Pacific Investment Management Co. has agreed to lend a South African state development bank 3-billion rand ($210 million), the first deal in a United Nations program to fund green energy in Africa.
The debt securities from Pimco, which manages $2.2 trillion in assets, will be used to refinance debt that South Africa’s Development Bank of Southern Africa has in renewable projects, with the funding to go toward investing in additional capacity.
There is “ongoing interest from our stakeholders in well-structured products that also achieve tangible progress for sustainable energy development in Africa,” Scott Mather, Pimco’s chief investment officer, said in a statement on Tuesday.
The United Nations Economic Commission for Africa, or Uneca, is running the program, which aims to see the construction of 10,000 megawatts of green energy generation capacity. Leaders in Africa, the world’s poorest continent, are pushing for funding to transition away from the fossil fuels their economy’s already use and to build the clean energy they need to power industrialization plans.

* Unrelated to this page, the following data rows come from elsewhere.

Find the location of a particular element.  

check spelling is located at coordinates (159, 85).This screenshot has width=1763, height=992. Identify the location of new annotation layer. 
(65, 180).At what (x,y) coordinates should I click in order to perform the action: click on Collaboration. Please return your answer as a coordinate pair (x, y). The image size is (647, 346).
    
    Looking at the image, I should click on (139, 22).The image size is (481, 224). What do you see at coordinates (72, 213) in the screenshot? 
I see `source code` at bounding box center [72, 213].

The failure of rich nations to live up to their pledge to provide $100 billion a year to help poor countries combat climate change and transition to green energy has been an impetus for the program, said Vera Songwe, Uneca’s executive director, said in an interview.
“What we thought of was, many years later are we still going to be running after the $100 billion or are we going to try a new and innovative approach,” to bring in the private sector, she said.
A number of other deals are under discussion that could follow South Africa and Pimco had an appetite for an amount four times the size of the initial deal, she said. “There are many more countries that I think now will come behind because everybody waits for the first mover.”
Standard Chartered Plc was the placement agent and structuring adviser in the transaction. Fieldstone Private Capital Group Ltd. acts as program advisor and was the transaction originating bank.